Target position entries
════════════════
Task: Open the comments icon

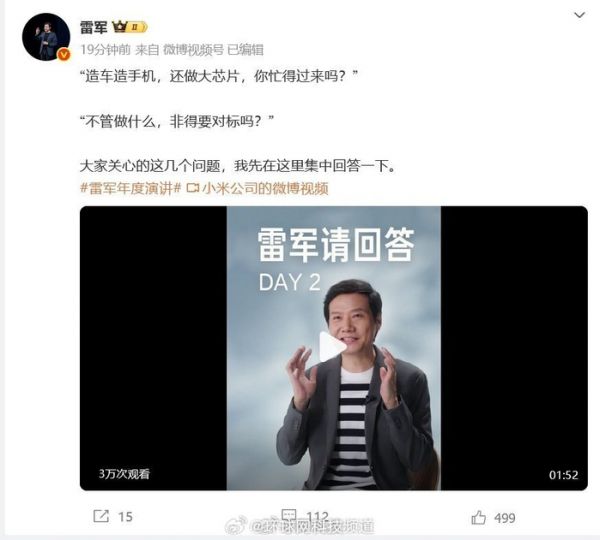Action: pyautogui.click(x=289, y=515)
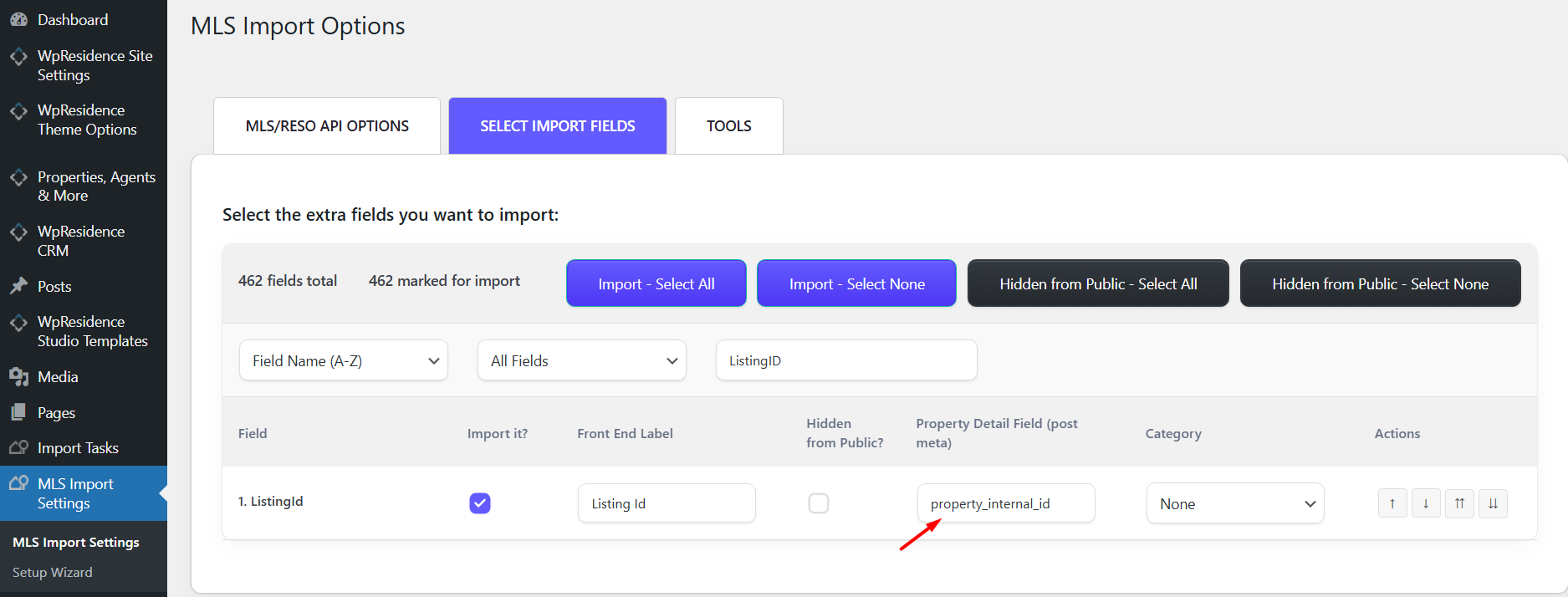Click the ListingID search field
Viewport: 1568px width, 597px height.
845,360
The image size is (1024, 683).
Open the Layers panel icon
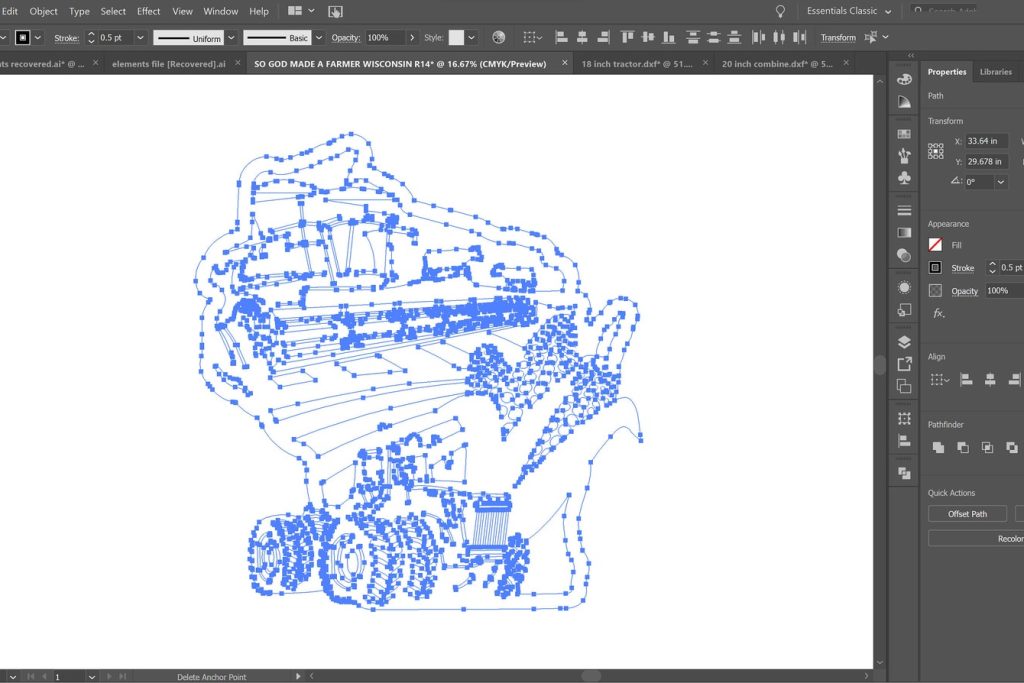(904, 341)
════════════════
What you should do:
Reproduce the lines above verbatim, beginning with the line that contains "The image size is (1024, 683)." and continuing through the last line of the entries. Omit the pictures from your answer.

Task solution:
The image size is (1024, 683).
Open the Layers panel icon
(904, 341)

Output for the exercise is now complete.